(TRECHO DA PÁGINA)

A essas cautelares não se aplica a regra do inciso III do art. 801 do CPC, que exige do autor a indicação da “lide e seu fundamento” na petição inicial da demanda cautelar, ou seja, a indicação do nomen juris da ação principal a ser proposta. O requisito em exame é específico, somando-se aos previstos no art. 282 do CPC, incidentes na redação de toda e qualquer petição inicial, independentemente do rito que a ação venha a assumir (comum ordinário, sumário, especial ou sumaríssimo) ou da espécie de jurisdição (de conhecimento, cautelar ou executiva).

A ação principal pode até ser proposta como consequência do desatendimento ou das conclusões da ação cautelar, mas sem o açodamento, como se dá com as demais cautelares típicas ou atípicas, do seu ingresso no prazo de 30 dias.

(DADOS REGISTRADOS)
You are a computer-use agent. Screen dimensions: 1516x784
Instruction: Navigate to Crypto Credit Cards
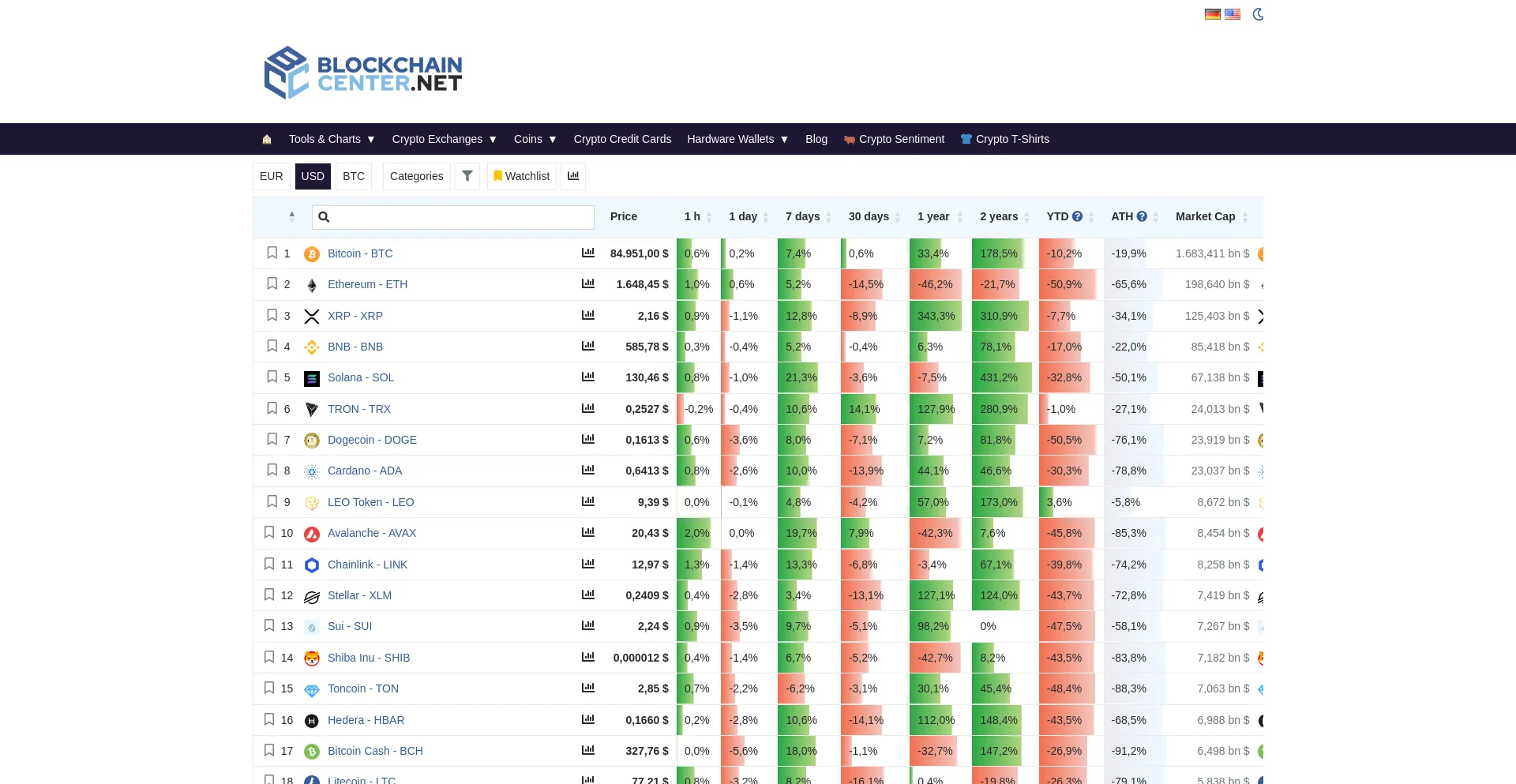(622, 139)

(O QUE SE PEDE)
**A)** Liste todos os ritos que, segundo o trecho sobre medidas cautelares, a ação pode assumir.
**B)** Diga se cada afirmação concorda com o trecho sobre medidas cautelares, respondendo sim ou não e citando as palavras decisivas do texto: (i) a regra do inciso III do art. 801 do CPC aplica-se a essas cautelares; (ii) o requisito em exame soma-se aos previstos no art. 282 do CPC; (iii) o prazo citado para o ingresso da ação principal nas demais cautelares é de 60 dias.
**C)** Traduza para o inglês esta frase do trecho sobre medidas cautelares: "A ação principal pode até ser proposta como consequência do desatendimento ou das conclusões da ação cautelar, mas sem o açodamento, como se dá com as demais cautelares típicas ou atípicas, do seu ingresso no prazo de 30 dias."

(RESULTADOS POR TAREFA)
**A)** Comum ordinário, sumário, especial e sumaríssimo.

**B)**
(i) Não: "A essas cautelares não se aplica a regra do inciso III do art. 801 do CPC".
(ii) Sim: "somando-se aos previstos no art. 282 do CPC".
(iii) Não: "do seu ingresso no prazo de 30 dias".

**C)** The main action may even be filed as a consequence of noncompliance with, or the conclusions of, the precautionary action, but without the haste of having to file it within 30 days, as occurs with the other typical or atypical precautionary measures.